I’m nearly 28 now, but in high school before I knew how the world worked and yet felt pretty dramatically confident there was no place for me- I would often skip class and sit on the floor of our local Borders bookstore on the corner of 59th and Columbus circle. It was there that I had created a safe space from the relentless tormenting of my peers. I would sit for hours, reading Calvin and Hobbes in the travel section where I would then sneakily slip the comics behind catalogues about Rome and Egypt so that no-one could buy them. And there they would safely wait for me until the next time I needed to get away. Eventually I left high school behind and found out later the book store had been permanently closed. To commemorate my time there, I had a tattoo made of Calvin and Hobbes sitting in a box (traveling through time).
My second semester of freshman year of college, I had a young professor assign us to write about where in the world felt most like home. As someone who had grown up in the same house for the majority of 18 years, you’d think the assignment would have been easy. But I was young and I was lost. Offended that my professor expected me to know or feel anything at all, I wrote about how I was still searching for home.
I got an A on the assignment.
Fast forward to 2020 when in a matter of 48 hours I was forced to decide whether I would get on a flight back to Brooklyn or move in with my boyfriend of a year. I was in my third year of living on my own, abroad with the Peace Corps, and the independence was intoxicating. From my little home in the village, to my larger apartment in the city, both environments were created with lots of love, color, and many, many pillows. When I moved in with my boyfriend, I found myself spending a lot of time seated and feet swinging on the kitchen counter. I’ve always loved sitting on tables and counters, but I found myself particularly smitten with this kitchen counter because it was where he had first kissed me.
I thought about writing only about that kitchen counter. But I’m not there. I’m back in my childhood home with my parents, undoubtedly over staying my welcome but trying to accept all the factors that are out of my control.
Covid. Immigration paperwork. Life.
So I wanted to show you where you can find me.
It’s not a hidden corner, or a comfy couch, or really any sort of escape at all. In fact it’s our dining room table. To the right is the kitchen, and to the left is the living room. Ahead of me is our entry way and front door.
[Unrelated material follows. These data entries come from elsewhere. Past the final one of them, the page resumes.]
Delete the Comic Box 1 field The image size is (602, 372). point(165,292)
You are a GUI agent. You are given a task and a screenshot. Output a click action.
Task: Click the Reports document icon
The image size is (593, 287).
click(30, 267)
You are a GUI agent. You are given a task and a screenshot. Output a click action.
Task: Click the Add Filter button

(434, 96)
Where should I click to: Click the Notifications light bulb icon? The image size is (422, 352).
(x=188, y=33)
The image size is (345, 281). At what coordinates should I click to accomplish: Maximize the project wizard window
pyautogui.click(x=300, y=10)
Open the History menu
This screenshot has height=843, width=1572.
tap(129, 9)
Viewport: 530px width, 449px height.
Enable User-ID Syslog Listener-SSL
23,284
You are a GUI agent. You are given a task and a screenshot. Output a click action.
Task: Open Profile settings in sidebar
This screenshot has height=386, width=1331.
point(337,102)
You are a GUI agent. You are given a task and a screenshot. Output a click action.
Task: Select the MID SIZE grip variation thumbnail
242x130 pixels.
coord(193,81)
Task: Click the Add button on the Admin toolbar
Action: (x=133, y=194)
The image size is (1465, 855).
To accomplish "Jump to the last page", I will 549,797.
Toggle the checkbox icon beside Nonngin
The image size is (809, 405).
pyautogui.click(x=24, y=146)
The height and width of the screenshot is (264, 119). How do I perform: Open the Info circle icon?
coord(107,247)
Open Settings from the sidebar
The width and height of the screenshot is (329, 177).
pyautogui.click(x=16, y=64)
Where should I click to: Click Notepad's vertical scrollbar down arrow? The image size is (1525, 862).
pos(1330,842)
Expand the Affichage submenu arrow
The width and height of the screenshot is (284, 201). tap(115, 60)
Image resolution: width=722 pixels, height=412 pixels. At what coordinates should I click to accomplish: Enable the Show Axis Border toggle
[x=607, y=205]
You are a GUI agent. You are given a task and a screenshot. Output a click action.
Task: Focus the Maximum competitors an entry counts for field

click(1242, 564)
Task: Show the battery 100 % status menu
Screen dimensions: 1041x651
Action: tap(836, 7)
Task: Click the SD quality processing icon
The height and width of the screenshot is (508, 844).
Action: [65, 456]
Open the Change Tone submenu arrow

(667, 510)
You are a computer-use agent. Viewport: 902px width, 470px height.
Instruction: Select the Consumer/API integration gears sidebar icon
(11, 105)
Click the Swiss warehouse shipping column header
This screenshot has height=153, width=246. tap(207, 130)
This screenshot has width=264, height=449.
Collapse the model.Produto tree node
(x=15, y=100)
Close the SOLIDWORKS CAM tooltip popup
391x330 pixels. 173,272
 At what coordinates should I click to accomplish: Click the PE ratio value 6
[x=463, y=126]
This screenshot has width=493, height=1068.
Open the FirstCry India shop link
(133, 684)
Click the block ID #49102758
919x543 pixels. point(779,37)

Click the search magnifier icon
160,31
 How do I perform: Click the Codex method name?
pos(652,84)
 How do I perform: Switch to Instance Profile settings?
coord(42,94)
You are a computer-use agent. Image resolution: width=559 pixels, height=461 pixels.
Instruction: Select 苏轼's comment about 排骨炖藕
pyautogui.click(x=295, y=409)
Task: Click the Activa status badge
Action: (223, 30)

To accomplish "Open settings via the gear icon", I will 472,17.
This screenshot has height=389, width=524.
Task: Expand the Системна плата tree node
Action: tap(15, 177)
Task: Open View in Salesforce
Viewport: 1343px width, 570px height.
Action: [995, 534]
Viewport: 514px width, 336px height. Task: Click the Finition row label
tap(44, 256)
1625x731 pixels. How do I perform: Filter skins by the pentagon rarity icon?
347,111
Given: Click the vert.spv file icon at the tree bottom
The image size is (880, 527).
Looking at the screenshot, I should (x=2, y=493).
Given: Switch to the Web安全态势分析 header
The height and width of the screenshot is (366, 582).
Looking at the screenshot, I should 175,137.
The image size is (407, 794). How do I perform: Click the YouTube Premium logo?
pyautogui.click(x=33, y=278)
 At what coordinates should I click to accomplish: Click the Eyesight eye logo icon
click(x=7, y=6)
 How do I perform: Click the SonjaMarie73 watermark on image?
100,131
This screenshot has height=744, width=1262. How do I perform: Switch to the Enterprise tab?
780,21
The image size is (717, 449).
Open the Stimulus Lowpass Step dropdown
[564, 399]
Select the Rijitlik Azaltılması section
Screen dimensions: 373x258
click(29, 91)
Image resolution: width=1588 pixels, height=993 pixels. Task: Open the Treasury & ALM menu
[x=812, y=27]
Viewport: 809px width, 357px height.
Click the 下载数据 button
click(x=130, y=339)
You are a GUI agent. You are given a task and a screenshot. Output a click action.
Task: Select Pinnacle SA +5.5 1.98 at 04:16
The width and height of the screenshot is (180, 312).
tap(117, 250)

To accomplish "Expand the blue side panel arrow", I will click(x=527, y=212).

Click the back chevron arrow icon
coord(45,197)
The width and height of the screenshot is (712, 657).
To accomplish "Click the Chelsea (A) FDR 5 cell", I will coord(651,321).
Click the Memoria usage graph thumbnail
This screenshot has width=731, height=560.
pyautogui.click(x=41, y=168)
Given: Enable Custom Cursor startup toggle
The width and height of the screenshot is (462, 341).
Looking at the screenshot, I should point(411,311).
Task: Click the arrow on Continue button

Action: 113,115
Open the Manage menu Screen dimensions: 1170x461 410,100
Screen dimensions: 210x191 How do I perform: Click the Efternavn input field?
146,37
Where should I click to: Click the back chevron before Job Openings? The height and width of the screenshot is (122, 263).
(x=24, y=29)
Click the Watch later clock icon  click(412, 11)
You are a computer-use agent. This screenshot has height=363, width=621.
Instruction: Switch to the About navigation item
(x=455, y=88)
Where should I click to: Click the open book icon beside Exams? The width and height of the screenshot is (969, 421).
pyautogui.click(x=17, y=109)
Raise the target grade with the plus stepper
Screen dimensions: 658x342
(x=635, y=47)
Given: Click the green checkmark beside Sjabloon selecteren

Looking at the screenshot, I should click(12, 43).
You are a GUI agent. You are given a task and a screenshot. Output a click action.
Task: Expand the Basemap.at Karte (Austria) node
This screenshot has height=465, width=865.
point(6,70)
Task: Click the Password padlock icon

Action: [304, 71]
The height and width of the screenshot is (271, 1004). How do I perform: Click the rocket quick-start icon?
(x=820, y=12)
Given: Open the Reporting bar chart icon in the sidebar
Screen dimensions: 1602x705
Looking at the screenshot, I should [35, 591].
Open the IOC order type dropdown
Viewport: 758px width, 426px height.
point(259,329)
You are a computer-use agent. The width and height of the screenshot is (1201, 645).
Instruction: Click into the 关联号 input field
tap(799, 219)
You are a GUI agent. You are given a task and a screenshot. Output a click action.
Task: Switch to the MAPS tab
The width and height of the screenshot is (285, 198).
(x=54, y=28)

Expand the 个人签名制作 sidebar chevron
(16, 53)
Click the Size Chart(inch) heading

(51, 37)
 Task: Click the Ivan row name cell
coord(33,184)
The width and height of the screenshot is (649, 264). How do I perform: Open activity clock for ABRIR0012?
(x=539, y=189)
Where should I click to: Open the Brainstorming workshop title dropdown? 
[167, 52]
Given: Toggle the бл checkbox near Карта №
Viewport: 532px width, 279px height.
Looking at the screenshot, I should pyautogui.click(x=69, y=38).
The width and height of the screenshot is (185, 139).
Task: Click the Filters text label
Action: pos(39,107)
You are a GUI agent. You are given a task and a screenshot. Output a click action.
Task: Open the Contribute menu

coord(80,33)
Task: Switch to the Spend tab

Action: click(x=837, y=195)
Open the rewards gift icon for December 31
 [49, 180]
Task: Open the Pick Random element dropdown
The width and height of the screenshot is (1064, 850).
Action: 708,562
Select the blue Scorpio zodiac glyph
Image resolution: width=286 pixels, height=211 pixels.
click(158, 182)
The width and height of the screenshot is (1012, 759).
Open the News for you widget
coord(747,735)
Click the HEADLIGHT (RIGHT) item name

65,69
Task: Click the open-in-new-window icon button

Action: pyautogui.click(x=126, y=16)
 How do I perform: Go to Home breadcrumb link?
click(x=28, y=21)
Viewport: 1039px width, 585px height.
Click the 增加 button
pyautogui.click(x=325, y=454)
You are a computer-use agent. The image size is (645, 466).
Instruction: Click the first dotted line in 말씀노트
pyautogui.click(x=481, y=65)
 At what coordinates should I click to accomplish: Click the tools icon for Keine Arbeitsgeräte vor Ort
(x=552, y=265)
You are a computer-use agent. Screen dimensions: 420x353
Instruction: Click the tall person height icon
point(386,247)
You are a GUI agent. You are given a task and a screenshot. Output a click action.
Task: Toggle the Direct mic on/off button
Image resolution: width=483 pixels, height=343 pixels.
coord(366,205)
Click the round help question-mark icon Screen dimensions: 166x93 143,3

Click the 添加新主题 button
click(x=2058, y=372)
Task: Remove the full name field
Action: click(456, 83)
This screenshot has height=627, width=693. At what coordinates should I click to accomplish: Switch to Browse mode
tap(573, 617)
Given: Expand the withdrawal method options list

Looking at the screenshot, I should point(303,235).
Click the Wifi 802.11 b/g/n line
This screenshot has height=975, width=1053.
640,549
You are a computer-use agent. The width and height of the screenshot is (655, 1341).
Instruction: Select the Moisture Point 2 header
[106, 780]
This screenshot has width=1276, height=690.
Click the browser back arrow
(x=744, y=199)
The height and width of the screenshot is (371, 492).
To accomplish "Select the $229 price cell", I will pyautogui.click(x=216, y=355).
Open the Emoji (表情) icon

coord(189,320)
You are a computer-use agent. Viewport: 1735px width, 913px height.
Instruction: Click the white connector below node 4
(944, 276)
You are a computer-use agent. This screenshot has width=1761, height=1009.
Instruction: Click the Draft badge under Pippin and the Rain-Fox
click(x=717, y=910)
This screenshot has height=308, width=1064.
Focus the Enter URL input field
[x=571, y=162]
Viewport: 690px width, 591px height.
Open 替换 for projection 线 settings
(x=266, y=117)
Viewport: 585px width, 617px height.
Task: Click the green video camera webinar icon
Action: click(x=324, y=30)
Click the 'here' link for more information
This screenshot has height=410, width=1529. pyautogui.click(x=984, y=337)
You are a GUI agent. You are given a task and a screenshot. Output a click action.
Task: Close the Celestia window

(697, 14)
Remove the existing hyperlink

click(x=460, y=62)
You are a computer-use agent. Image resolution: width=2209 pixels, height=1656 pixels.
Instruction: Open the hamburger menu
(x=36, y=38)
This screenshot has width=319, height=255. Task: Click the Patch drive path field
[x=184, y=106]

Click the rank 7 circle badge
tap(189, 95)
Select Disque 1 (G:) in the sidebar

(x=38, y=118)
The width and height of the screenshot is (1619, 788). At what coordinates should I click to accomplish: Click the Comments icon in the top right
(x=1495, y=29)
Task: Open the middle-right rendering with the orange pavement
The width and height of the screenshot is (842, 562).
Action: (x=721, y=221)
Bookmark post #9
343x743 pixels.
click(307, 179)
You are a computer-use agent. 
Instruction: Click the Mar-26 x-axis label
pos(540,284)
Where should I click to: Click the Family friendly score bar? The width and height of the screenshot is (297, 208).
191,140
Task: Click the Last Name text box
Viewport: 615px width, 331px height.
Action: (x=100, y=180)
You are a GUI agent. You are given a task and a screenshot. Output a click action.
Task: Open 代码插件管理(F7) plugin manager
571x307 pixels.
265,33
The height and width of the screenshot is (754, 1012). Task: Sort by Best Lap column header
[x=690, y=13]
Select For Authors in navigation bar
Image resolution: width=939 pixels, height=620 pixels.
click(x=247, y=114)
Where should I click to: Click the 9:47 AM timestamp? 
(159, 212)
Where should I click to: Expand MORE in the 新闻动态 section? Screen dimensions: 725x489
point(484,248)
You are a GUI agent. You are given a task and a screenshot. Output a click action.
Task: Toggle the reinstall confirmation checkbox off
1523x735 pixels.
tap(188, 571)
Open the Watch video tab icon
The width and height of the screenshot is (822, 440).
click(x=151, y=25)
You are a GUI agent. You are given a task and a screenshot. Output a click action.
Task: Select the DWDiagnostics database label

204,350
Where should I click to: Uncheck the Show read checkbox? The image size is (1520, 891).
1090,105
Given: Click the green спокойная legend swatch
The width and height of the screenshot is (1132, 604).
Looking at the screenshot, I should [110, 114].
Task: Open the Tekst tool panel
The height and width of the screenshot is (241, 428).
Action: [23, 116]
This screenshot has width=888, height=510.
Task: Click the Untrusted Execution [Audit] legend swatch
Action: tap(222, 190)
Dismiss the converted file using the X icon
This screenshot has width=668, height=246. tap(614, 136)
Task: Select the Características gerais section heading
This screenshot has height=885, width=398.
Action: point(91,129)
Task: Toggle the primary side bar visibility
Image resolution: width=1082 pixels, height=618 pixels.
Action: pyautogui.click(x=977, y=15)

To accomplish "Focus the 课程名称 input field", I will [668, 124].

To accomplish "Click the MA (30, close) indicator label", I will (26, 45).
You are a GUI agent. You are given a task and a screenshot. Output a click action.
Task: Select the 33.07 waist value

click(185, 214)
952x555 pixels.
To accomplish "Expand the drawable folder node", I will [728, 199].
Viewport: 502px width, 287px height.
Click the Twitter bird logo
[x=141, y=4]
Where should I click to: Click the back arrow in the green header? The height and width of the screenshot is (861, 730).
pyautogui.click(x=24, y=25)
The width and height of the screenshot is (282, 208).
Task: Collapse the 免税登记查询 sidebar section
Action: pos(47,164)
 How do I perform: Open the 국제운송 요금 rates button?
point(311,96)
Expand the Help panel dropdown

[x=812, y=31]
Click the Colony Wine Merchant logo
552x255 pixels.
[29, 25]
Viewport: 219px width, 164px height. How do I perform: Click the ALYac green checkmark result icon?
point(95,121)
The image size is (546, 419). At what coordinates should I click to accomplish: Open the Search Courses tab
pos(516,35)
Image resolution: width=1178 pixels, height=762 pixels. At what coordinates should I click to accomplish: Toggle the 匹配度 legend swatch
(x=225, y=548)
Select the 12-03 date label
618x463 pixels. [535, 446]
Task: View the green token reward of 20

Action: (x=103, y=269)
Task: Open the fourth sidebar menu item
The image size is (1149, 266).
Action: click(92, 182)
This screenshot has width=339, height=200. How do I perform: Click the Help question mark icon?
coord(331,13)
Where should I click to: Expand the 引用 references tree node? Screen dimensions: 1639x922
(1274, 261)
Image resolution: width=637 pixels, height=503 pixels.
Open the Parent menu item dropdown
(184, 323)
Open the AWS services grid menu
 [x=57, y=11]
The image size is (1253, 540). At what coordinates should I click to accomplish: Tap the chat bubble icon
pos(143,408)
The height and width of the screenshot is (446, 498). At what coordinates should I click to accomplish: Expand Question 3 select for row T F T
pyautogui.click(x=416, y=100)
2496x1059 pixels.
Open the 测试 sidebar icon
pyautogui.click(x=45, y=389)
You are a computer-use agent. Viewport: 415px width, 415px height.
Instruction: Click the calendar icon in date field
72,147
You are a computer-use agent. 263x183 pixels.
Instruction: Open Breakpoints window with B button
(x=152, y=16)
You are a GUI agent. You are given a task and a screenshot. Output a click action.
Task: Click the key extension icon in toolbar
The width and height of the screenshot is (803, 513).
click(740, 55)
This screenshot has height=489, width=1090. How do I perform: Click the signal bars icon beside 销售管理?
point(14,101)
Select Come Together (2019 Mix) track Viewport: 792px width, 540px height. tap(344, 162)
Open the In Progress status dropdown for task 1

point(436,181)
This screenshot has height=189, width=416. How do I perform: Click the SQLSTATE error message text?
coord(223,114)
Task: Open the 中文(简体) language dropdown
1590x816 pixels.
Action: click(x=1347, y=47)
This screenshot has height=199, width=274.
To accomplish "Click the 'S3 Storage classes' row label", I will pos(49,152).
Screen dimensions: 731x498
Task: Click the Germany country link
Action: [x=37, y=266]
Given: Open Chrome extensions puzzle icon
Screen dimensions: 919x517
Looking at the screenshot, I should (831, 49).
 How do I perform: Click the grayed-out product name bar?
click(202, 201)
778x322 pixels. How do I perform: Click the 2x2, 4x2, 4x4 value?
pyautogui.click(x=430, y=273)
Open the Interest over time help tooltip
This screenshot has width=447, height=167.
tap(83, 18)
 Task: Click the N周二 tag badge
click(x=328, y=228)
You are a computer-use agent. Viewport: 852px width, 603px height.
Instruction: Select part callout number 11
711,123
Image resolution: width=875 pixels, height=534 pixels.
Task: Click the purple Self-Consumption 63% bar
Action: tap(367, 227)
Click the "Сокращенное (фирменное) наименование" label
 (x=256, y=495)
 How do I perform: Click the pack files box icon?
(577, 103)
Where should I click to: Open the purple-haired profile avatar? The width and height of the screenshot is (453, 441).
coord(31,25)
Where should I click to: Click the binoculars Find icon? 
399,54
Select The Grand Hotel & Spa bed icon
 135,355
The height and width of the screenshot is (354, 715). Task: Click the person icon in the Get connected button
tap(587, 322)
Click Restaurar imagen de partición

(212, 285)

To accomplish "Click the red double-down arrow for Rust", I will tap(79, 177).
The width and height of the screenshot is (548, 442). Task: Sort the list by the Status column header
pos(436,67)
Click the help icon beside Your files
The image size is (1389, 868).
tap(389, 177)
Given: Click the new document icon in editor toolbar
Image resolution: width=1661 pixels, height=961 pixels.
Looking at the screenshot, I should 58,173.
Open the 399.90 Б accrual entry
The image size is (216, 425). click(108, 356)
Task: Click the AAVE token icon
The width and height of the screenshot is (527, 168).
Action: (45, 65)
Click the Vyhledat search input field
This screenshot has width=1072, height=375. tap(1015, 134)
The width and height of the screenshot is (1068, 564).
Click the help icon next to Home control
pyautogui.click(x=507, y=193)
To be honest, I don’t think I could’ve found a more central location to claim if I had tried. But for whatever reason I’ve made it my own, and both I and my parents are very aware of it. They don’t seem to mind too much, as long as I’ve cleared my things for meals.
The irony is that I don’t remember spending too much time here growing up. We didn’t play a lot of games because my brother was a sore-loser and the older I got the more taken with healthy eating my parents became and eventually I didn’t have much to look forward to on the table. A lot of quinoa and whole grain pasta, if any carb at all. I was young and in NYC, I wanted burritos, fast food, and beer. I spent a lot of evenings out with my friends, or babysitting for neighborhood families. The table was always there, but I was often...elsewhere.
So now here I am, writing at the dining room table.
I write here, I fundraise for the nonprofit here, I work on my immigration paperwork here, I work on craft after craft after craft here, I even take my counseling calls from here. I’ve created a little home on a little maroon chair seated at a long table. Where I was once an angsty teenager trying to minimize all interactions with my parents, I'm now approaching 30 and happily welcoming all interruptions- eagerly hoping to see my mom and dad throughout the day so that I can feel less... alone.
Behind my chair is a large old radio that stands on the floor and looks and serves more as a table at this point. You can see it under the painting, covered in things. Mostly my things. I thought I would share what's there. Feel free to challenge yourself to a game of "eye spy."
1. Two bottles of modge-podge and four coasters from when I made homemade coasters for everyone for Christmas
2. A wooden giraffe that my parents most likely picked up when they visited me in Zambia
3. An unopened pharmacy bag with antibiotics that I've been reluctant to take
4. Colorful face masks made from chitenge
5. My college roommate's wedding photo
6. My old pair of glasses that I can't bring myself to toss after I got Lasik (because i'm still anxiously waiting to wake up and not be able to see again)
7. A purple ball of lip balm from the 25 days I tried Smile Direct Club and then quickly realized that it wasn't for me and returned (almost) everything.
8. A tissue box from the week I thought I had covid but just ended up having a cold
9. An absurd number of bottles of vitamins because i'm finally starting to care about my health (long-term)
10. A photo of my Italian grandfather
So it’s not a hidden corner, or a comfy couch, but it's mine for now. My favorite part of every day is when my dad comes in to start cooking dinner and plays his music, loud.
It lets me know that another day has passed. And then we sing.